Smaller outlets published stories about Bakhtin, and a few larger ones (lacking the reach of big news agencies) printed bare-bones reports.

Nothing here is meant to suggest senseless and tragic incidents don’t occur everywhere men and women are under arms for the state. They do.  The U.S. has more than its sad share.  What’s different is that everywhere (except Russia) it’s the lead story on TV news, it’s front page in the largest national papers, etc.

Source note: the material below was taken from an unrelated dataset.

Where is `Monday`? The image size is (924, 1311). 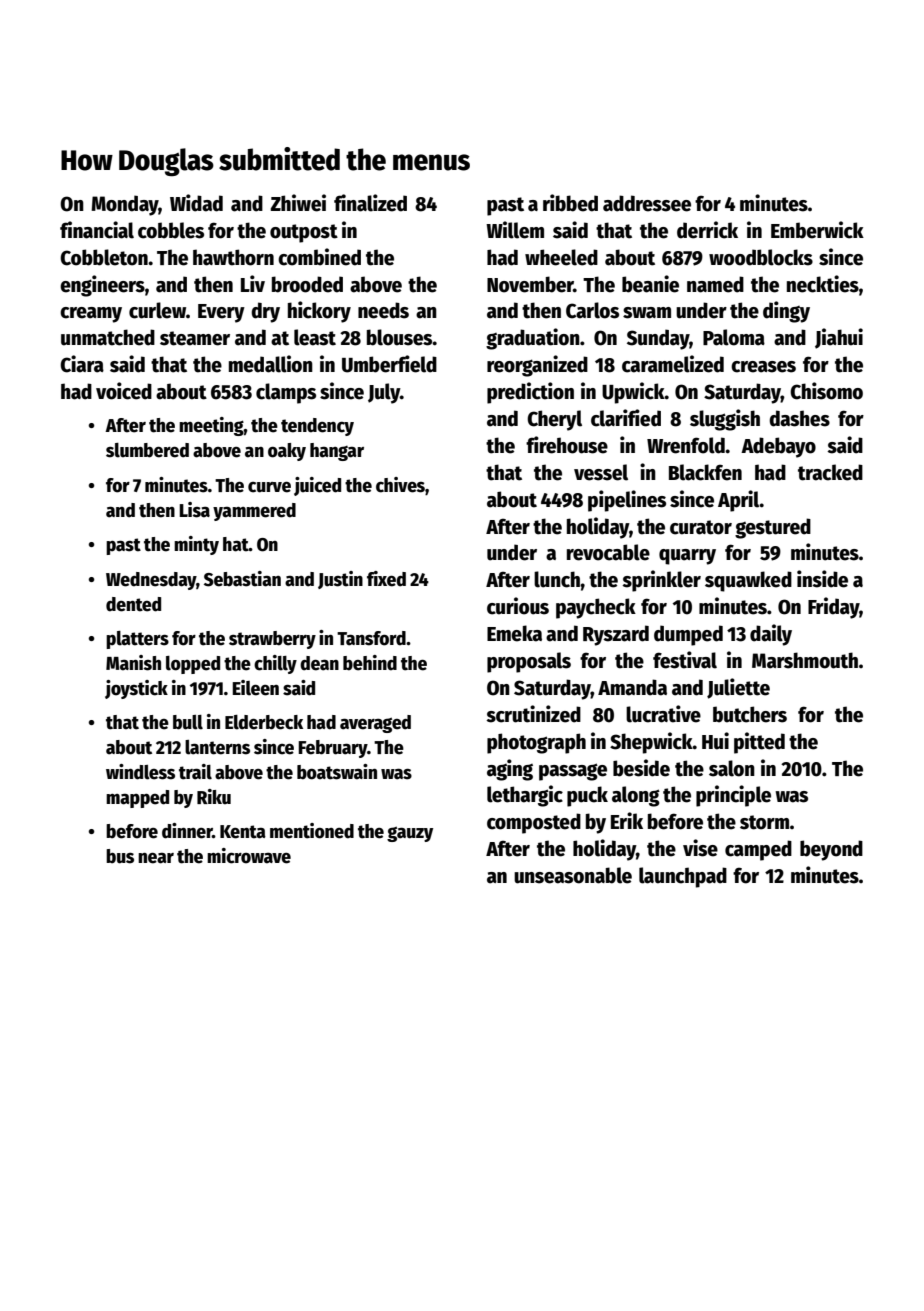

Here’s the basic story . . .

On 26 August, Corporal Pavel Bakhtin took his automatic weapon and killed his sleeping company commander and two other soldiers.  He wounded three more (one of whom later died) before turning the gun on himself.  Some sources claim that a fifth victim died.

Pavel Bakhtin

Pavel Bakhtin

That day, 18-year-old Bakhtin — just about three months shy of demob — was a sentry for the 331st Parachute Regiment (of the Ivanovo-based 98th Airborne Division) at a field camp near Pesochnoye on the border between Yaroslavl and Kostroma Oblasts.  After duty, Bakhtin went back to the guard house without returning his weapon, and unleashed it on his comrades.

With the apparent perpetrator dead and his victims dead or seriously injured, it’ll be hard to get what happened and why.  Nevertheless, a criminal case is open.  The investigation focuses on Bakhtin’s “personal motives” for killing his fellow servicemen.

Lifenews.ru reports maybe Bakhtin flipped out because Senior Lieutenant Andrey Voronchikhin punched him in the chest half a dozen times for removing a plate from his bullet-proof vest.

Sobesednik.ru cites human rights advocate Ella Polyakova who says men like Bakhtin are usually driven to a point where they commit such a crime.  She reports that the Committee of Soldiers’ Mothers has received complaints of abuse from the Kostroma-based regiment.

Komsomolskaya pravda writes that soldiers in Bakhtin’s training company in Omsk say they knew he “wasn’t right.”  He couldn’t carry a weapon there.  They imply he had some kind of “psych file” at Omsk that got lost and didn’t follow him to his permanent unit in Kostroma.

But there are contradictory accounts saying Bakhtin’s friends claim he was a good guy who had no problems in the army.

Gazeta.ru reports that the VDV is apparently testing (or re-testing) the mental fitness of soldiers in the Kostroma regiment.  The web site also suggests the regimental command may have leaned hard on conscripts to sign up for voluntary contract service to make its quota.  Some troops and family members assert that officers forced conscripts to sign up, and even kept them standing at attention on the parade ground for hours until 30 men joined up.

The possibly belated psych testing seems akin to checking to see if newly renovated and re-occupied airborne barracks are safe to inhabit.  Conscripts and contractees are supposed to be assessed prior to induction.

The VDV is an elite branch of service.  It gets the pick of the best available conscripts in Russia’s twice-a-year draft.  Not to mention top choice of candidates for contract service.  This kind of crime is supposed to happen in other services, not in the airborne.

The Bakhtin case may illustrate what NG suggested in 2014: Russia’s military is pressing too hard and too fast.  Pressing to fly lots of aircraft and losing some, pressing to stretch its budget and not paying its electric bills, pressing to build military housing and facilities that are sub-standard, pressing to reach 425,000 contractees by 2017 and putting the wrong people in the ranks.